IPCop proxylog.dat Cross Site Scripting Vulnerability
1 Dec. 2004
Summary
IPCop "implements existing technology, secure programming practices and outstanding new concepts to make it the Linux Distribution for protecting single home computers, to large corporate networks from intrusions and attacks".
A vulnerability in the way IPCop displays log files allows a remote attacker to initiate a cross site scripting attack against the administrator of IPCop that is currently viewing the product's log files.
Vulnerable Systems:
* IPCop version 1.4.1 and prior
The "proxylog.dat" page allows the IPCop administrators to review browsed websites that have been processed through Squid. By creating a specially crafted HTTP request, it is possible to inject script code into the "proxylog.dat" page. This occurs as the variables "$url" and "$part" are not properly sanitized before being sent to the user.
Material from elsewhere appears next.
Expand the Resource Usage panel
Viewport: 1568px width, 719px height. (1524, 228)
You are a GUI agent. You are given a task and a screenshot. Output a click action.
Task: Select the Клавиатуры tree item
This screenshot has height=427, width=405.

When the administrators view the page, the script code will be executed.
Proof of Concept:
The following HTTP request example will cause script injection into the proxy log: GET /<script>alert('XSS_PoC')</script> HTTP/1.1
Accept: image/gif, image/x-xbitmap, image/jpeg, image/pjpeg, application/vnd.ms-excel, application/vnd.ms-powerpoint, application/msword, */*
Accept-Language: en-us
Accept-Encoding: gzip, deflate
User-Agent: Mozilla/4.0 (compatible; MSIE 6.0; Windows NT 5.1)
Host: example.com
Connection: Close
Workaround:
1) Open /home/httpd/cgi-bin/logs.cgi/proxylog.dat
2) Locate the following text: unless (length($part) < 60) { $part = "${part}..."; }
3) Insert the following five lines below:
#Filter out < and >
$url =~s/</</g;
$part =~s/</</g;
$url =~s/>/>/g;
$part =~s/>/>/g;